───── Dataset records
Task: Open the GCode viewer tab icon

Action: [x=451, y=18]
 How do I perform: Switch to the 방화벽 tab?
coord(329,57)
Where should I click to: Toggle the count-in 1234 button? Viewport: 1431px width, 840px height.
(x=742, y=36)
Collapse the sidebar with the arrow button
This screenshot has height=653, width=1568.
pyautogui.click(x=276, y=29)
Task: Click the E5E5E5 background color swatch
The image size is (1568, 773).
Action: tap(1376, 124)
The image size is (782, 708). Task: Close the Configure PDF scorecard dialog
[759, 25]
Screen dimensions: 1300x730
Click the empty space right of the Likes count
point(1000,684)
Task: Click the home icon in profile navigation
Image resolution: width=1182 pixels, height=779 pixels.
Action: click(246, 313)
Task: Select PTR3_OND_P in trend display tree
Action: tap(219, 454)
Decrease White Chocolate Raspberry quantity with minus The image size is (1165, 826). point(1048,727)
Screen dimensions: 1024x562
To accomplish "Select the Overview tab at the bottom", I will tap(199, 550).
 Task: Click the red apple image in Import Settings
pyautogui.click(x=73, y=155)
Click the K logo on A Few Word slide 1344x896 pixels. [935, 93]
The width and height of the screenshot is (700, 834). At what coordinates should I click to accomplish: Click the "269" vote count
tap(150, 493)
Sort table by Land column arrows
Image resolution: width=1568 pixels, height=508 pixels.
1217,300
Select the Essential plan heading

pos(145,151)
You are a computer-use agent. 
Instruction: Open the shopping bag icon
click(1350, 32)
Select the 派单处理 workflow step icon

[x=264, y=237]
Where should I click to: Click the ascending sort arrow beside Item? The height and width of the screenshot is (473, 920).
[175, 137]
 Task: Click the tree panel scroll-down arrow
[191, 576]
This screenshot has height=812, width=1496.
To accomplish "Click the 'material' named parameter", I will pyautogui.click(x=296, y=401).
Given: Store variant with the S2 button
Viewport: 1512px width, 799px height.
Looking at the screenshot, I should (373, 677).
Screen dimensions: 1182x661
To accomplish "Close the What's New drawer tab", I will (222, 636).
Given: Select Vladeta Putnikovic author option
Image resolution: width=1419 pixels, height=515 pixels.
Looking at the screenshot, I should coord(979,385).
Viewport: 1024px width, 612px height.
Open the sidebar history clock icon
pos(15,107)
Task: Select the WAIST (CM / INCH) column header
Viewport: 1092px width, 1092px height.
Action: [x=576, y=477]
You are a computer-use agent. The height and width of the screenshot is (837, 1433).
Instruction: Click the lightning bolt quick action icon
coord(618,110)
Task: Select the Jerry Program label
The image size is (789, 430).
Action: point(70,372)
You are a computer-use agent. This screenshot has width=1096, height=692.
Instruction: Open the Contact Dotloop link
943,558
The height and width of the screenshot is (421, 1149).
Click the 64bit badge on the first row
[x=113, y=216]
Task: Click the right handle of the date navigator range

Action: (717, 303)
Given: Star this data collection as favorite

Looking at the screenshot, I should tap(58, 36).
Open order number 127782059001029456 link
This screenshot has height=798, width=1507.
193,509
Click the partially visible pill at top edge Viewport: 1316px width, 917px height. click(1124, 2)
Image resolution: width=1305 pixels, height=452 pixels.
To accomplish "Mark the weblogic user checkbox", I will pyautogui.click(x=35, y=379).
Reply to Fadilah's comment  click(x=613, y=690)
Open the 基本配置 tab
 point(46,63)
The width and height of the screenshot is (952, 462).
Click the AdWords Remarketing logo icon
──────────
Return the listing above word for word.

Your solution ->
Task: Open the GCode viewer tab icon

Action: [x=451, y=18]
 How do I perform: Switch to the 방화벽 tab?
coord(329,57)
Where should I click to: Toggle the count-in 1234 button? Viewport: 1431px width, 840px height.
(x=742, y=36)
Collapse the sidebar with the arrow button
This screenshot has height=653, width=1568.
pyautogui.click(x=276, y=29)
Task: Click the E5E5E5 background color swatch
The image size is (1568, 773).
Action: tap(1376, 124)
The image size is (782, 708). Task: Close the Configure PDF scorecard dialog
[759, 25]
Screen dimensions: 1300x730
Click the empty space right of the Likes count
point(1000,684)
Task: Click the home icon in profile navigation
Image resolution: width=1182 pixels, height=779 pixels.
Action: click(246, 313)
Task: Select PTR3_OND_P in trend display tree
Action: tap(219, 454)
Decrease White Chocolate Raspberry quantity with minus The image size is (1165, 826). point(1048,727)
Screen dimensions: 1024x562
To accomplish "Select the Overview tab at the bottom", I will tap(199, 550).
 Task: Click the red apple image in Import Settings
pyautogui.click(x=73, y=155)
Click the K logo on A Few Word slide 1344x896 pixels. [935, 93]
The width and height of the screenshot is (700, 834). At what coordinates should I click to accomplish: Click the "269" vote count
tap(150, 493)
Sort table by Land column arrows
Image resolution: width=1568 pixels, height=508 pixels.
1217,300
Select the Essential plan heading

pos(145,151)
You are a computer-use agent. 
Instruction: Open the shopping bag icon
click(1350, 32)
Select the 派单处理 workflow step icon

[x=264, y=237]
Where should I click to: Click the ascending sort arrow beside Item? The height and width of the screenshot is (473, 920).
[175, 137]
 Task: Click the tree panel scroll-down arrow
[191, 576]
This screenshot has height=812, width=1496.
To accomplish "Click the 'material' named parameter", I will pyautogui.click(x=296, y=401).
Given: Store variant with the S2 button
Viewport: 1512px width, 799px height.
Looking at the screenshot, I should (373, 677).
Screen dimensions: 1182x661
To accomplish "Close the What's New drawer tab", I will (222, 636).
Given: Select Vladeta Putnikovic author option
Image resolution: width=1419 pixels, height=515 pixels.
Looking at the screenshot, I should coord(979,385).
Viewport: 1024px width, 612px height.
Open the sidebar history clock icon
pos(15,107)
Task: Select the WAIST (CM / INCH) column header
Viewport: 1092px width, 1092px height.
Action: [x=576, y=477]
You are a computer-use agent. The height and width of the screenshot is (837, 1433).
Instruction: Click the lightning bolt quick action icon
coord(618,110)
Task: Select the Jerry Program label
The image size is (789, 430).
Action: point(70,372)
You are a computer-use agent. This screenshot has width=1096, height=692.
Instruction: Open the Contact Dotloop link
943,558
The height and width of the screenshot is (421, 1149).
Click the 64bit badge on the first row
[x=113, y=216]
Task: Click the right handle of the date navigator range

Action: (717, 303)
Given: Star this data collection as favorite

Looking at the screenshot, I should tap(58, 36).
Open order number 127782059001029456 link
This screenshot has height=798, width=1507.
193,509
Click the partially visible pill at top edge Viewport: 1316px width, 917px height. click(1124, 2)
Image resolution: width=1305 pixels, height=452 pixels.
To accomplish "Mark the weblogic user checkbox", I will pyautogui.click(x=35, y=379).
Reply to Fadilah's comment  click(x=613, y=690)
Open the 基本配置 tab
 point(46,63)
The width and height of the screenshot is (952, 462).
Click the AdWords Remarketing logo icon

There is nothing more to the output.